Friday, October 16, 2020

Will some (most? all?) federal prisoners transferred to home confinement be returned to prison after the pandemic ends?

The question in the title of this post is prompted by this new Walter Palvo piece at Forbes headlined "US Attorney States Federal Inmates On Home Confinement Will Return To Prison Once 'Pandemic Is Declared Over'."  Here are excerpts:

It is a fact that the Federal Bureau of Prisons (BOP) has had a difficult time controlling the spread of COVID-19 within its 122 prison facilities located across the country.  As of October 13, 2020, there are over 1,600 active COVID-19 cases among inmates and another 14,000 who were infected but have recovered .... 126 have died.  Prison staff have also been hurt by the virus with 736 currently infected and over 1,200 who have recovered....

On March 26, 2020, Attorney General William Barr’s memo to Bureau of Prisons (BOP) Director Michael Carvajal stated that even more needed to be done and noted that one of the most effective “tools to manage prison population and keep inmates safe is the ability to grant certain eligible prisoners home confinement in certain circumstances.” Since then, the BOP has transitioned over 7,700 inmates to home confinement from prison to complete their sentence. While many of those had under a year remaining on their sentence, some have years to go with release dates of 2024 and beyond.  The expectation of those placed on home confinement was that their sentence would be served under these same conditions, but a case out of the District of Columbia sheds light on what may lie ahead for some who are on home confinement ... that could include a return to prison....

[In litigation over a compassionate release motion] Michael P. McCarthy of the Department of Justice’s Criminal Division Fraud Section [stated in court] ... "the BOP's program [home confinement under the Barr memo], it's a transfer until the end of the pandemic and then a return to prison if the pandemic is declared over."...

While everyone wants an end to the pandemic, those on home confinement may be told that they will be returning to prison ... or they could be asked to be immunized in order to return .... or the inmate could refuse immunization .... or the inmate may have only a few months remaining by the end of the pandemic and might file an appeal.  If people think the courts are bogged down with compassionate release cases now, wait until a return to prison is announced for those on home confinement.

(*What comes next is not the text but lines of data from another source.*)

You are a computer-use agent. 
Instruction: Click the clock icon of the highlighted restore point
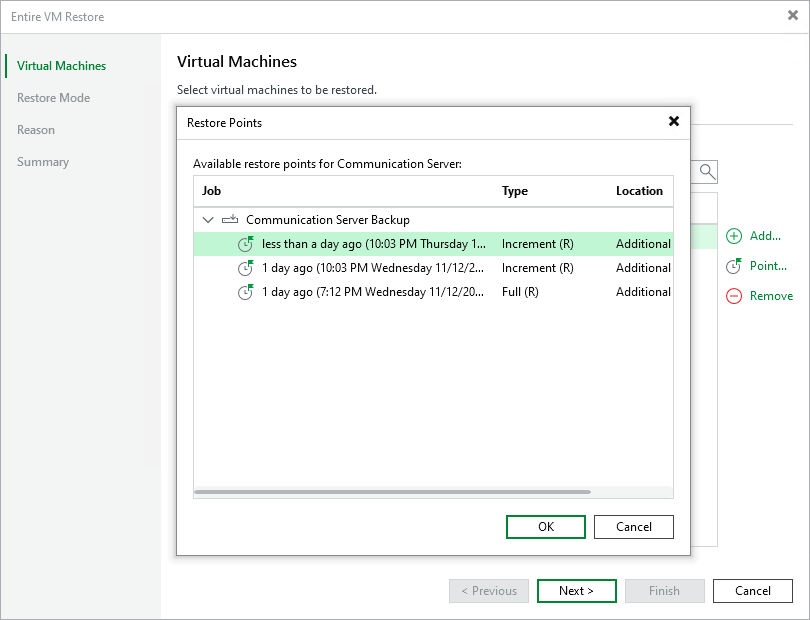point(246,244)
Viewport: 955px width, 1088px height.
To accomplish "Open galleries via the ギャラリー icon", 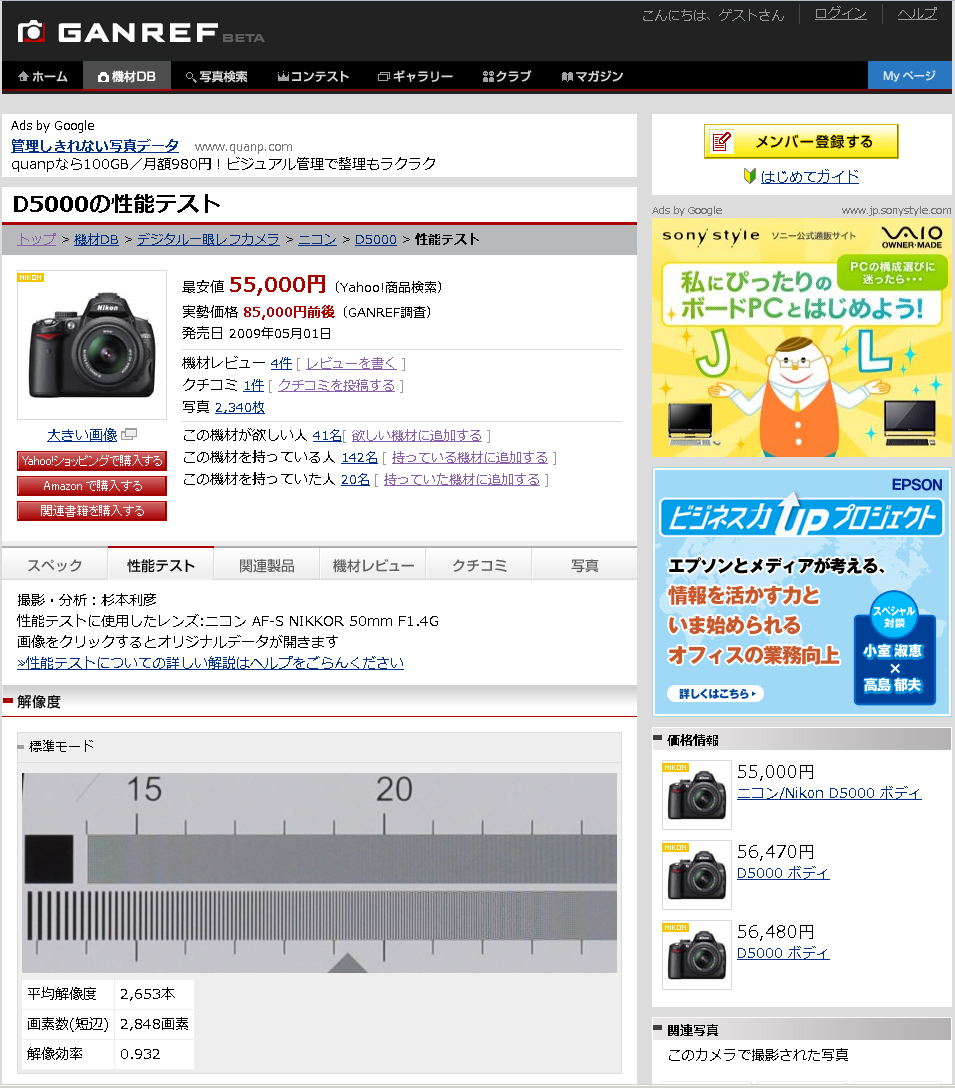I will pos(383,76).
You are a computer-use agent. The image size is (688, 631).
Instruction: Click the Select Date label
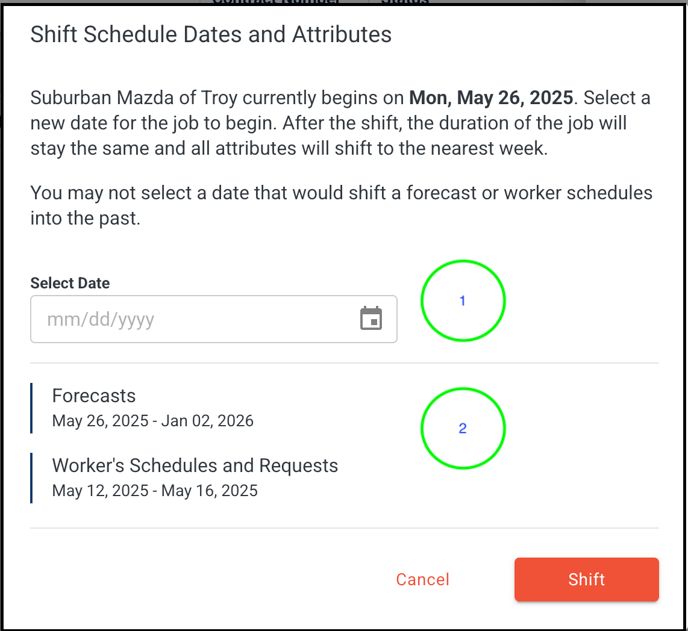70,283
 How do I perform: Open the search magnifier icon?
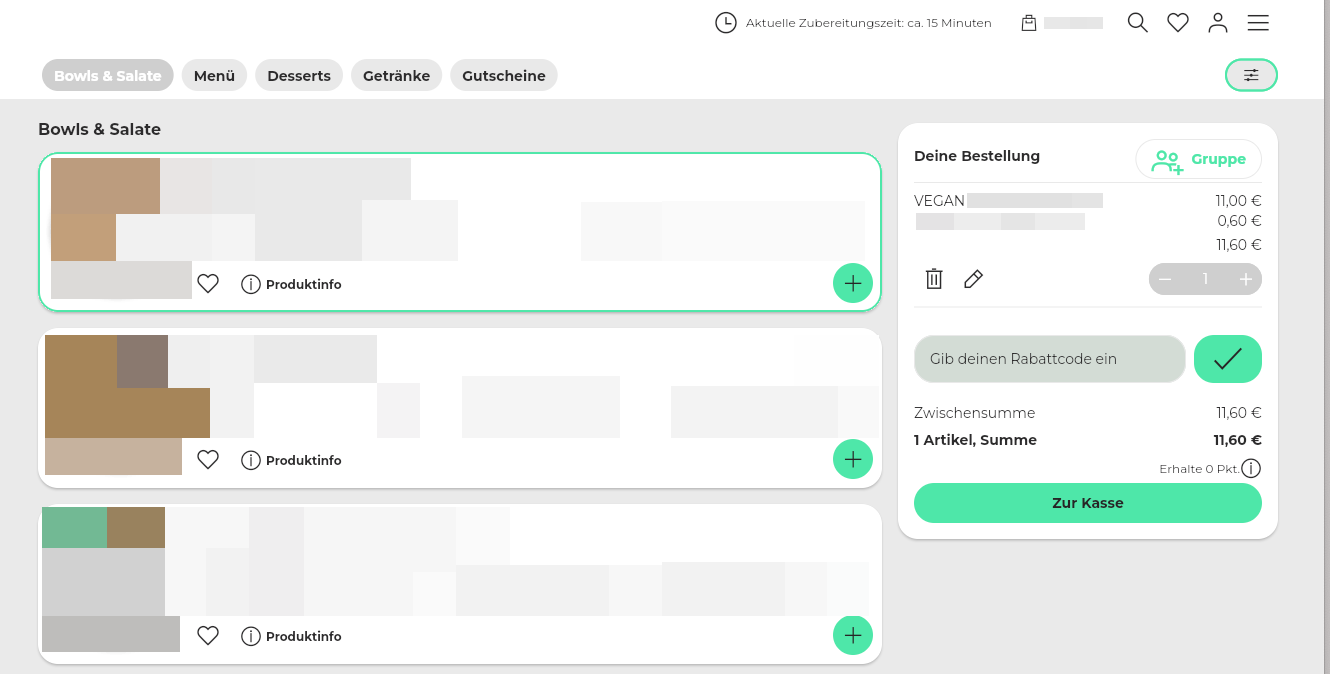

I asked Jack Donson, a retired BOP corrections specialist, about the prospect of such an action.  Donson told me, “Before COVID-19, home confinement was limited to the lesser of 6 months or 10% of the sentence, aside from the Elderly Offender program but the CARES Act removed that cap so we have never had a situation where people were potentially on home confinement for years.  Nobody knows how this will play out but it has been taxing to the BOP to get people out of prison, I can only imagine that it would be even more taxing to get them back in, especially in light of the June 2020, target population reductions in the Low and Minimum security facilities.

Because of the opaque nature of BOP work and data, it is difficult to tell just how many persons have been transferred into home confinement and what percentage of these persons might have long enough still remain on their original sentences to perhaps prompt DOJ to seek their return to prison whenever the pandemic if over.  Sadly, I fear we are still many, many months away from returning to anything we might call post-pandemic normal prison operations, and so the need to start answering the question in the title of this post may still be a long way off.  But, as this Forbes piece highlights, it is probably not too early to start thinking about some of the legal and practical challenges that will come whenever we are "lucky" enough to return to "normal" in the federal prison section of incarceration nation.